◆ Exercise requirements ◆
Nothing but the records, repeated word for word and free of pictures, belongs in the answer.
|---|
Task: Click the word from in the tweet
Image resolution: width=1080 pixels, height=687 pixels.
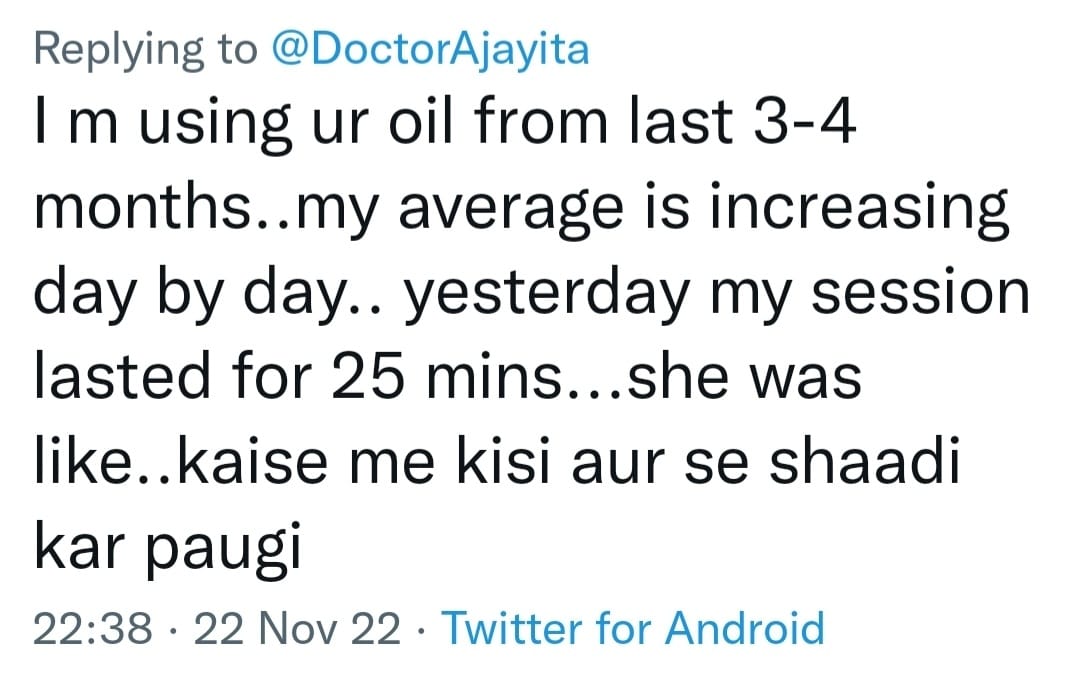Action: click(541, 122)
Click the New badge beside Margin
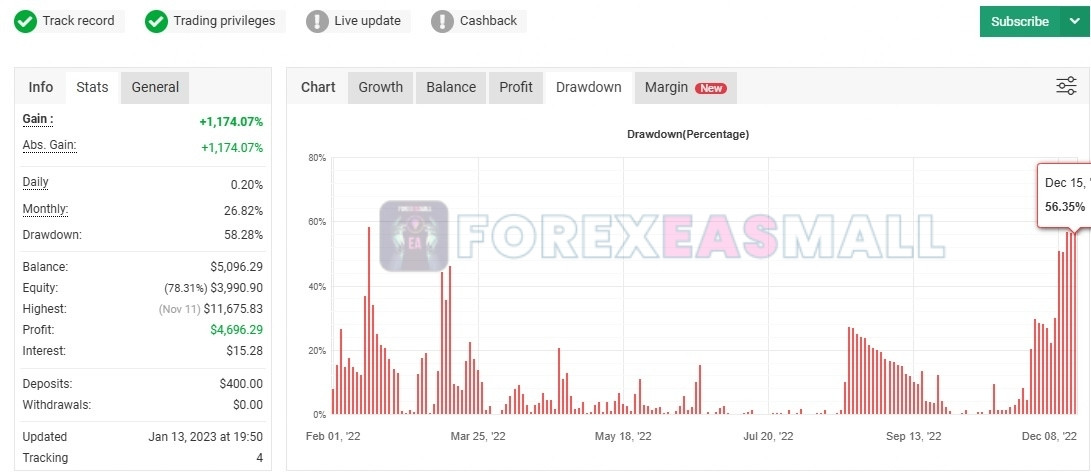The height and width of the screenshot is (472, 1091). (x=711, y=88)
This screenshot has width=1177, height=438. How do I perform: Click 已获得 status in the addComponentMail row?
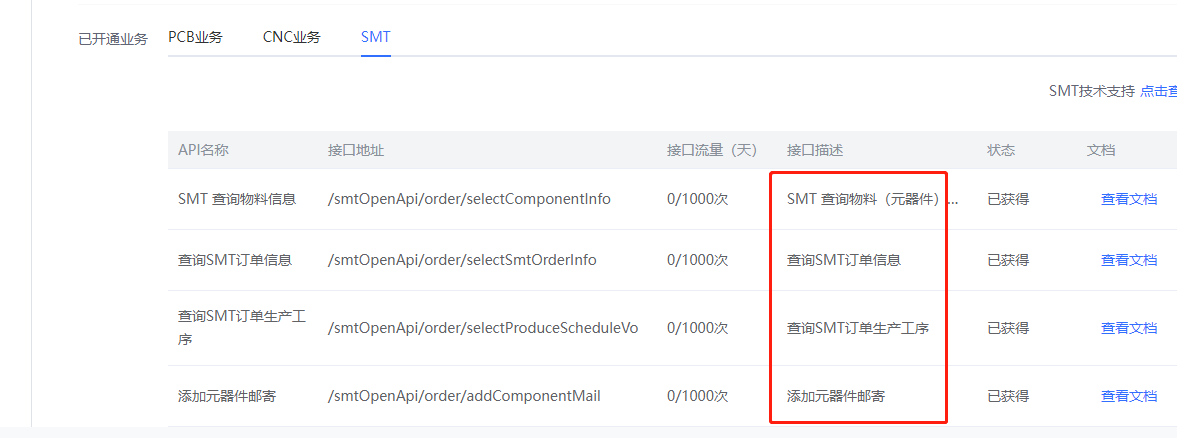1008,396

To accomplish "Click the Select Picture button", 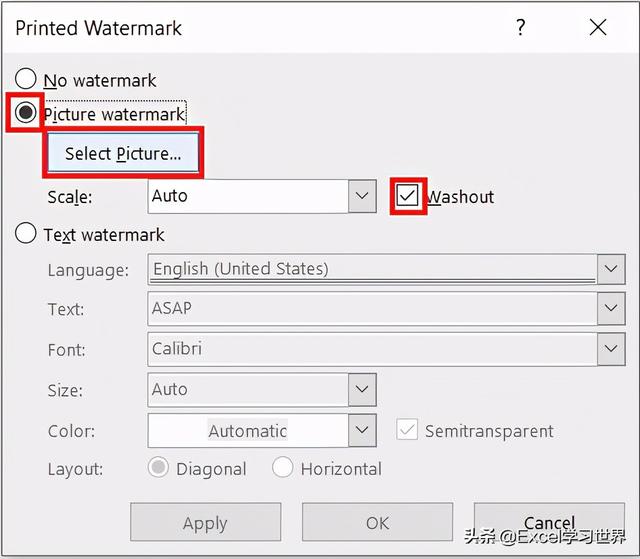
|---|
◆ Output of the task ◆
Task: Click the word from in the tweet
Image resolution: width=1080 pixels, height=687 pixels.
Action: click(541, 122)
Click the New badge beside Margin
The height and width of the screenshot is (472, 1091). (x=711, y=88)
This screenshot has width=1177, height=438. How do I perform: Click 已获得 status in the addComponentMail row?
1008,396

To accomplish "Click the Select Picture button", 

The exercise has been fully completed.